[Problem statement]
Whenever the string "will" turns up in a line below, that line should be copied.
─── Records for processing ───
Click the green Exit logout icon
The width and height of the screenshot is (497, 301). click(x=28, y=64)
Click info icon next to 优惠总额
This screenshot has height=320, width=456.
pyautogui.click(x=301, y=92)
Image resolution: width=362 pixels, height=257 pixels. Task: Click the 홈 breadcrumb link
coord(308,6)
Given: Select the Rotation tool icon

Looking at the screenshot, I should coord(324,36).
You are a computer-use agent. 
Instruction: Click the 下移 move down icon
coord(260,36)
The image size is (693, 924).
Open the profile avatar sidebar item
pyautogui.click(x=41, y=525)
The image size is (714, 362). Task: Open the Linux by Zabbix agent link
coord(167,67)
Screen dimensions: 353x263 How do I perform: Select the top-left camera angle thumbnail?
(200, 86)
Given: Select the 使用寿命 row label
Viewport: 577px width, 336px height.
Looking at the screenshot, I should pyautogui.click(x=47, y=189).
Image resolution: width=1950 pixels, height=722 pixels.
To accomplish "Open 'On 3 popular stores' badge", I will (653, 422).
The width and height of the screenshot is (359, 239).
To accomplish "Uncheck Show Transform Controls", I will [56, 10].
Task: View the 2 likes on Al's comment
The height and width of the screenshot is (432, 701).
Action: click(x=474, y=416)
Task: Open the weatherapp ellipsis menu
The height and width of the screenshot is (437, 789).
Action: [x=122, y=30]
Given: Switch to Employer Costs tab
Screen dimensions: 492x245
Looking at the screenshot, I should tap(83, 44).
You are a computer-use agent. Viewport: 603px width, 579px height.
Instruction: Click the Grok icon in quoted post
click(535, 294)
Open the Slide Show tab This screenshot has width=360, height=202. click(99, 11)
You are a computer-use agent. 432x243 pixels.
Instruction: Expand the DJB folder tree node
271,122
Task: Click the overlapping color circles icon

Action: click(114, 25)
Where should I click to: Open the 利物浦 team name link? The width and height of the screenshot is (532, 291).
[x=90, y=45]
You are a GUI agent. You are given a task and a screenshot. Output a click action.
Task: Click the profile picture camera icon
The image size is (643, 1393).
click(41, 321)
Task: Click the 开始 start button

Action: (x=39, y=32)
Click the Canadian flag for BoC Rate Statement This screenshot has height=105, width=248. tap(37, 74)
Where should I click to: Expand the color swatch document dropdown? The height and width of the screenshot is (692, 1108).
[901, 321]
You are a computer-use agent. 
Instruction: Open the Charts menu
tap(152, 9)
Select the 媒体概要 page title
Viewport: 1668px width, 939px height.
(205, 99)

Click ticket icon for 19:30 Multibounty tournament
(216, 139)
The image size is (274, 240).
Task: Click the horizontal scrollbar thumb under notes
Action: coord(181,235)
───
[Solution to this problem]
To accomplish "Open 'On 3 popular stores' badge", I will (653, 422).
To accomplish "Uncheck Show Transform Controls", I will [56, 10].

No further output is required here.